**Work order:** The records that follow should be copied out exactly, pictures excluded.

**Dataset entries:**
--- START ---
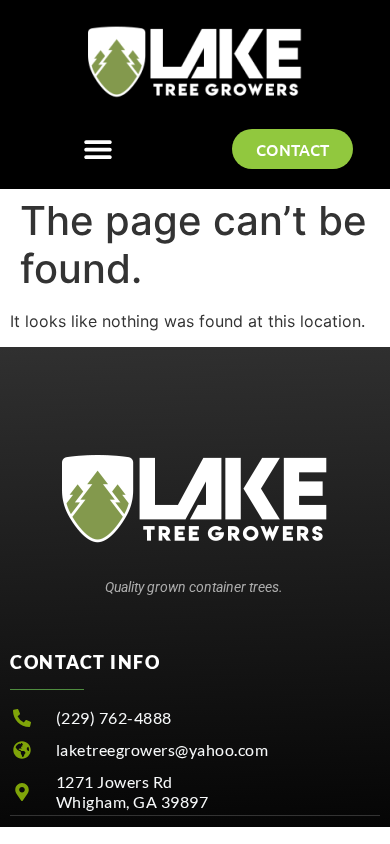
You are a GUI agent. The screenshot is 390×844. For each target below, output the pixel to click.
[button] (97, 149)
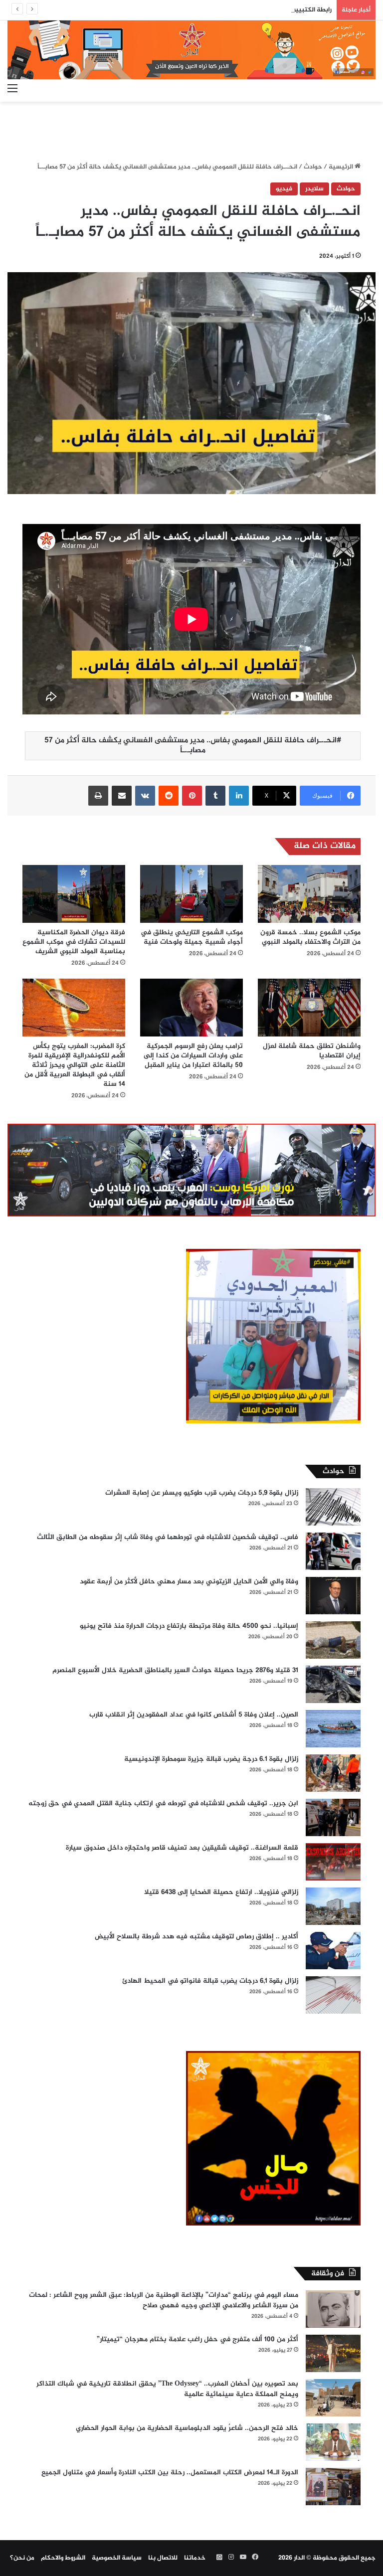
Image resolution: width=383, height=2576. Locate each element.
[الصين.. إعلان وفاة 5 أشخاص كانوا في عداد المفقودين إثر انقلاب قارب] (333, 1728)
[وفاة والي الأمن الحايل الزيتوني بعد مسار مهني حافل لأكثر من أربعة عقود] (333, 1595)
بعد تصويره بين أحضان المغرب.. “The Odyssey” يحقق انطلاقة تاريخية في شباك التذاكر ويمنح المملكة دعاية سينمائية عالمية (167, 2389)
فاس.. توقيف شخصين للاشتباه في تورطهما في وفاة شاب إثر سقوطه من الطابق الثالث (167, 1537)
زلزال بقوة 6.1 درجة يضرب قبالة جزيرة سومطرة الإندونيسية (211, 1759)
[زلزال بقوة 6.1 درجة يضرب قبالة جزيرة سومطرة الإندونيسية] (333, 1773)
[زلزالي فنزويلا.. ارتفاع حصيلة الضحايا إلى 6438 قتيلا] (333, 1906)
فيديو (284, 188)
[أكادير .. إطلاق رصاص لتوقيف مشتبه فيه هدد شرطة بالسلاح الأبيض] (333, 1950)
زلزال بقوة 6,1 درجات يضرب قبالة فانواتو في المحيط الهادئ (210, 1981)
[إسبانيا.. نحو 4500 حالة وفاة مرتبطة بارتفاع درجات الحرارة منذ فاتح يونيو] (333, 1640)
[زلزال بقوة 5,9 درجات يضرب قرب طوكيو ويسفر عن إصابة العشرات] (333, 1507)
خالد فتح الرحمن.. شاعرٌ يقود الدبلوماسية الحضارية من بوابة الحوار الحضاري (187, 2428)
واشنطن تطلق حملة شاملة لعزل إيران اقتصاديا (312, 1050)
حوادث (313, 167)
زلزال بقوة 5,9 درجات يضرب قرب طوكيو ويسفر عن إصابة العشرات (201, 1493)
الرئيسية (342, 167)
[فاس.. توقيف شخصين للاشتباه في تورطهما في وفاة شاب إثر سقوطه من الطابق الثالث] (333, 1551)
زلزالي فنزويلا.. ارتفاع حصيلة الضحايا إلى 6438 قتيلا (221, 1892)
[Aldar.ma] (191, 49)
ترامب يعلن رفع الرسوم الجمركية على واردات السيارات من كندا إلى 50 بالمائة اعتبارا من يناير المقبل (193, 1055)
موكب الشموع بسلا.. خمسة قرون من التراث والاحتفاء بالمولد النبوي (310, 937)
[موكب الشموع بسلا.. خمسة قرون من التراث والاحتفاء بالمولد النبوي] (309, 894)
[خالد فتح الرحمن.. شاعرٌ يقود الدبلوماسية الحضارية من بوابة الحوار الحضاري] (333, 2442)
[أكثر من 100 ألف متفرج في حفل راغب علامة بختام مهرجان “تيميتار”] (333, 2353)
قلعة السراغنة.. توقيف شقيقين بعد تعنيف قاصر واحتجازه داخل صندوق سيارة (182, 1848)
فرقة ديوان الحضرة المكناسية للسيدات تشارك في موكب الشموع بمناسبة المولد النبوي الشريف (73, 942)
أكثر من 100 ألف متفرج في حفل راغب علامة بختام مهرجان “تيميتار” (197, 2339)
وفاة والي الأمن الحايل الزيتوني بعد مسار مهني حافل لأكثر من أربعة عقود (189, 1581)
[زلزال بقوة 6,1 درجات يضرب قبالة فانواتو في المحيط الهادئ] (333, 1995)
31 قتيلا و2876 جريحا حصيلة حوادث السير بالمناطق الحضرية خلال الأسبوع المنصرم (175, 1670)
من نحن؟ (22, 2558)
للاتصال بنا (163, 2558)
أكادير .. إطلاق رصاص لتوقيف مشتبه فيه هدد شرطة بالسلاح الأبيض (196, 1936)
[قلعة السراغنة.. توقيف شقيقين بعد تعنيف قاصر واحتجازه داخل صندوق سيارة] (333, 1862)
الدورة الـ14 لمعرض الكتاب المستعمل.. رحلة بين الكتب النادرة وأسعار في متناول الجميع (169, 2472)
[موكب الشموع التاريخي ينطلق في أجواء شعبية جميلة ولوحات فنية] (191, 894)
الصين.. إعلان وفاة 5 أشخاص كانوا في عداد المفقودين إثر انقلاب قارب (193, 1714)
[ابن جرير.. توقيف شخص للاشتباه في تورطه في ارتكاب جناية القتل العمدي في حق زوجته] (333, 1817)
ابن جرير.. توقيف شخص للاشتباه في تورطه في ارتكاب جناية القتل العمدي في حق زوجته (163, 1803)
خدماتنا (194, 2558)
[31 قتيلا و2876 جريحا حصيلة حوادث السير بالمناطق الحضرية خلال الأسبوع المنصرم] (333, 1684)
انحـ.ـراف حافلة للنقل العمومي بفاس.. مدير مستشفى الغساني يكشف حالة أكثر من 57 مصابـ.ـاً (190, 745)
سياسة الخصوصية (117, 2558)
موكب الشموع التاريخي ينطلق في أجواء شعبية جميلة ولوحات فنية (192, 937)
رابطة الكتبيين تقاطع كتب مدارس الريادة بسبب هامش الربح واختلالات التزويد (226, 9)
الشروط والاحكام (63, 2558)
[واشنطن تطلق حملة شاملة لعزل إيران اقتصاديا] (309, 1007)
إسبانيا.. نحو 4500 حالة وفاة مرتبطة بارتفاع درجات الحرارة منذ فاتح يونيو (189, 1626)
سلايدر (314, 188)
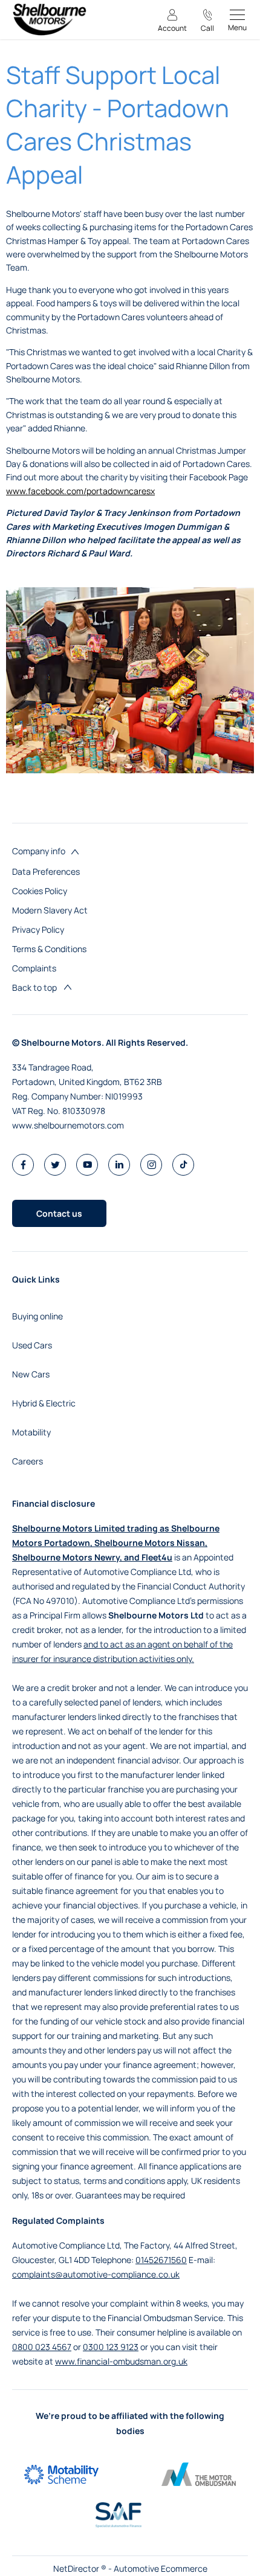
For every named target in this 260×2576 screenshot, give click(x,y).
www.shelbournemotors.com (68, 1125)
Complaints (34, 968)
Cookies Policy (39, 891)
--- END ---
**Answer space:**
You are a GUI agent. The screenshot is 390×844. For each target below, output the pixel to click.
[button] (97, 149)
Image resolution: width=383, height=2576. Locate each element.
[الصين.. إعلان وفاة 5 أشخاص كانوا في عداد المفقودين إثر انقلاب قارب] (333, 1728)
[وفاة والي الأمن الحايل الزيتوني بعد مسار مهني حافل لأكثر من أربعة عقود] (333, 1595)
بعد تصويره بين أحضان المغرب.. “The Odyssey” يحقق انطلاقة تاريخية في شباك التذاكر ويمنح المملكة دعاية سينمائية عالمية (167, 2389)
فاس.. توقيف شخصين للاشتباه في تورطهما في وفاة شاب إثر سقوطه من الطابق الثالث (167, 1537)
زلزال بقوة 6.1 درجة يضرب قبالة جزيرة سومطرة الإندونيسية (211, 1759)
[زلزال بقوة 6.1 درجة يضرب قبالة جزيرة سومطرة الإندونيسية] (333, 1773)
[زلزالي فنزويلا.. ارتفاع حصيلة الضحايا إلى 6438 قتيلا] (333, 1906)
فيديو (284, 188)
[أكادير .. إطلاق رصاص لتوقيف مشتبه فيه هدد شرطة بالسلاح الأبيض] (333, 1950)
زلزال بقوة 6,1 درجات يضرب قبالة فانواتو في المحيط الهادئ (210, 1981)
[إسبانيا.. نحو 4500 حالة وفاة مرتبطة بارتفاع درجات الحرارة منذ فاتح يونيو] (333, 1640)
[زلزال بقوة 5,9 درجات يضرب قرب طوكيو ويسفر عن إصابة العشرات] (333, 1507)
خالد فتح الرحمن.. شاعرٌ يقود الدبلوماسية الحضارية من بوابة الحوار الحضاري (187, 2428)
واشنطن تطلق حملة شاملة لعزل إيران اقتصاديا (312, 1050)
حوادث (313, 167)
زلزال بقوة 5,9 درجات يضرب قرب طوكيو ويسفر عن إصابة العشرات (201, 1493)
الرئيسية (342, 167)
[فاس.. توقيف شخصين للاشتباه في تورطهما في وفاة شاب إثر سقوطه من الطابق الثالث] (333, 1551)
زلزالي فنزويلا.. ارتفاع حصيلة الضحايا إلى 6438 قتيلا (221, 1892)
[Aldar.ma] (191, 49)
ترامب يعلن رفع الرسوم الجمركية على واردات السيارات من كندا إلى 50 بالمائة اعتبارا من يناير المقبل (193, 1055)
موكب الشموع بسلا.. خمسة قرون من التراث والاحتفاء بالمولد النبوي (310, 937)
[موكب الشموع بسلا.. خمسة قرون من التراث والاحتفاء بالمولد النبوي] (309, 894)
[خالد فتح الرحمن.. شاعرٌ يقود الدبلوماسية الحضارية من بوابة الحوار الحضاري] (333, 2442)
[أكثر من 100 ألف متفرج في حفل راغب علامة بختام مهرجان “تيميتار”] (333, 2353)
قلعة السراغنة.. توقيف شقيقين بعد تعنيف قاصر واحتجازه داخل صندوق سيارة (182, 1848)
فرقة ديوان الحضرة المكناسية للسيدات تشارك في موكب الشموع بمناسبة المولد النبوي الشريف (73, 942)
أكثر من 100 ألف متفرج في حفل راغب علامة بختام مهرجان “تيميتار” (197, 2339)
وفاة والي الأمن الحايل الزيتوني بعد مسار مهني حافل لأكثر من أربعة عقود (189, 1581)
[زلزال بقوة 6,1 درجات يضرب قبالة فانواتو في المحيط الهادئ] (333, 1995)
31 قتيلا و2876 جريحا حصيلة حوادث السير بالمناطق الحضرية خلال الأسبوع المنصرم (175, 1670)
من نحن؟ (22, 2558)
للاتصال بنا (163, 2558)
أكادير .. إطلاق رصاص لتوقيف مشتبه فيه هدد شرطة بالسلاح الأبيض (196, 1936)
[قلعة السراغنة.. توقيف شقيقين بعد تعنيف قاصر واحتجازه داخل صندوق سيارة] (333, 1862)
الدورة الـ14 لمعرض الكتاب المستعمل.. رحلة بين الكتب النادرة وأسعار في متناول الجميع (169, 2472)
[موكب الشموع التاريخي ينطلق في أجواء شعبية جميلة ولوحات فنية] (191, 894)
الصين.. إعلان وفاة 5 أشخاص كانوا في عداد المفقودين إثر انقلاب قارب (193, 1714)
[ابن جرير.. توقيف شخص للاشتباه في تورطه في ارتكاب جناية القتل العمدي في حق زوجته] (333, 1817)
ابن جرير.. توقيف شخص للاشتباه في تورطه في ارتكاب جناية القتل العمدي في حق زوجته (163, 1803)
خدماتنا (194, 2558)
[31 قتيلا و2876 جريحا حصيلة حوادث السير بالمناطق الحضرية خلال الأسبوع المنصرم] (333, 1684)
انحـ.ـراف حافلة للنقل العمومي بفاس.. مدير مستشفى الغساني يكشف حالة أكثر من 57 مصابـ.ـاً (190, 745)
سياسة الخصوصية (117, 2558)
موكب الشموع التاريخي ينطلق في أجواء شعبية جميلة ولوحات فنية (192, 937)
رابطة الكتبيين تقاطع كتب مدارس الريادة بسبب هامش الربح واختلالات التزويد (226, 9)
الشروط والاحكام (63, 2558)
[واشنطن تطلق حملة شاملة لعزل إيران اقتصاديا] (309, 1007)
إسبانيا.. نحو 4500 حالة وفاة مرتبطة بارتفاع درجات الحرارة منذ فاتح يونيو (189, 1626)
سلايدر (314, 188)
For every named target in this 260×2576 screenshot, give click(x,y).
www.shelbournemotors.com (68, 1125)
Complaints (34, 968)
Cookies Policy (39, 891)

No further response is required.